Auto-Tuning Compiler Transformations with Machine Learning – Dr. Biagio Cosenza - matt_d
https://www.youtube.com/watch?v=x7iLb-znxgU
======
matt_d
Slides (PDF): [http://biagiocosenza.com/talk/LLVM-Berlin-Meetup-
Nov2017.pdf](http://biagiocosenza.com/talk/LLVM-Berlin-Meetup-Nov2017.pdf)

Description: [https://www.meetup.com/LLVM-Social-
Berlin/events/244936204/](https://www.meetup.com/LLVM-Social-
Berlin/events/244936204/)

"To deliver higher performance, today's computer architecture has evolved in
complexity. Hardware design is taking an irreversible step toward parallel
architectures, which burdens application programmers in porting and tuning
their codes. It is desirable to write programs that execute efficiently on
highly parallel computing systems, but peak performance is notoriously hard to
reach, and the valuable cost of wasting these precious resources motivates
application programmers to devote significant time to tuning their codes.

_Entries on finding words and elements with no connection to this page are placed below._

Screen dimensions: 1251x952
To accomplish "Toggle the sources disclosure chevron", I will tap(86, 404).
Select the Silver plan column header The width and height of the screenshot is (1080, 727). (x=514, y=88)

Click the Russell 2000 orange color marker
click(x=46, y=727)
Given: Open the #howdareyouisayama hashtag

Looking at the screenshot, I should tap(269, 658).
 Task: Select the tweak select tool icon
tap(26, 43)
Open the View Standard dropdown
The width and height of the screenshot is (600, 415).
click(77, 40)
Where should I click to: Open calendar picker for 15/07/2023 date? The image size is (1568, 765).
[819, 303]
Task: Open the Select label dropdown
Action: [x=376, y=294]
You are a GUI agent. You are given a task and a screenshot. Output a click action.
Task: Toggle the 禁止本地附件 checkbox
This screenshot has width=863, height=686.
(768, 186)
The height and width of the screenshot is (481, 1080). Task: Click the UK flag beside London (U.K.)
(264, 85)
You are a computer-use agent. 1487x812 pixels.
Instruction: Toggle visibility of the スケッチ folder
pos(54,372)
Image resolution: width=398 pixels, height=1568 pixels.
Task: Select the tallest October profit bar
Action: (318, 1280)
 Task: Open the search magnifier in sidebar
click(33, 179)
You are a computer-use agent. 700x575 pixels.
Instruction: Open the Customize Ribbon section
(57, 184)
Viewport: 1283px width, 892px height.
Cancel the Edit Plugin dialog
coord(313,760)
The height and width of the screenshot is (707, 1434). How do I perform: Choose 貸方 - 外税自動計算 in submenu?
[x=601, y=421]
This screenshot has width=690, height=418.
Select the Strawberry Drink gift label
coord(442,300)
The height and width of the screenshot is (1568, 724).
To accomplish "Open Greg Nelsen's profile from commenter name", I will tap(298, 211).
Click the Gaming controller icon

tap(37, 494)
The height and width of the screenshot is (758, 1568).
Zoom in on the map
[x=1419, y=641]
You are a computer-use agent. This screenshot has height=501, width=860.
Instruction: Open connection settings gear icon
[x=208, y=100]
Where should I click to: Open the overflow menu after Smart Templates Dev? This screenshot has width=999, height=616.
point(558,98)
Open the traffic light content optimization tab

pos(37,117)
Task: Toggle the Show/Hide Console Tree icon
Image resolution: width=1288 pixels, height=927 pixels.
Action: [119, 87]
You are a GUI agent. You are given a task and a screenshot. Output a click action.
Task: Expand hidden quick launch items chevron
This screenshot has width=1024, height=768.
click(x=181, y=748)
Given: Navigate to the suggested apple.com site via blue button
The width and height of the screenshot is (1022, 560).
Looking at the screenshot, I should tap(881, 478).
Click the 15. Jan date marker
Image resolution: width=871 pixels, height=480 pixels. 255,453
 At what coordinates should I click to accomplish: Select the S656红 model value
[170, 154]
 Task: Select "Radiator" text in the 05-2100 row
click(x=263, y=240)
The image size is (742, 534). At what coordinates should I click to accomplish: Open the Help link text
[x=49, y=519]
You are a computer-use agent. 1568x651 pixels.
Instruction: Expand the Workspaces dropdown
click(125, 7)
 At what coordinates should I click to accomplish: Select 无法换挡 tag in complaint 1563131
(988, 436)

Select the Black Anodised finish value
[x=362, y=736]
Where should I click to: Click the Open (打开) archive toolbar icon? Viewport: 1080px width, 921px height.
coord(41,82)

Program automatic tuning (autotuning) is an emerging approach that relies on
automated search or machine learning to off-load the traditionally time-
consuming manual tuning of applications, and while it can apply to very
different scenarios, it has become particularly important for parallel
architectures.

This talk will show how machine learning can be a powerful tool to design
portable and efficient autotuners. Machine learning application to this
context is challenging and requires to address very specific problems
(encoding, modeling, and training data availability). I will show practical
examples of such autotuners for vectorization, loop unrolling, heterogeneous
task partitioning and stencil computations, and which have been applied on a
variety of compiler infrastructures such as LLVM, GCC, Insieme, and Patus. In
particular, I will show how modeling can be greatly enhanced by structural
learning methods that adapt to the structure of the problem."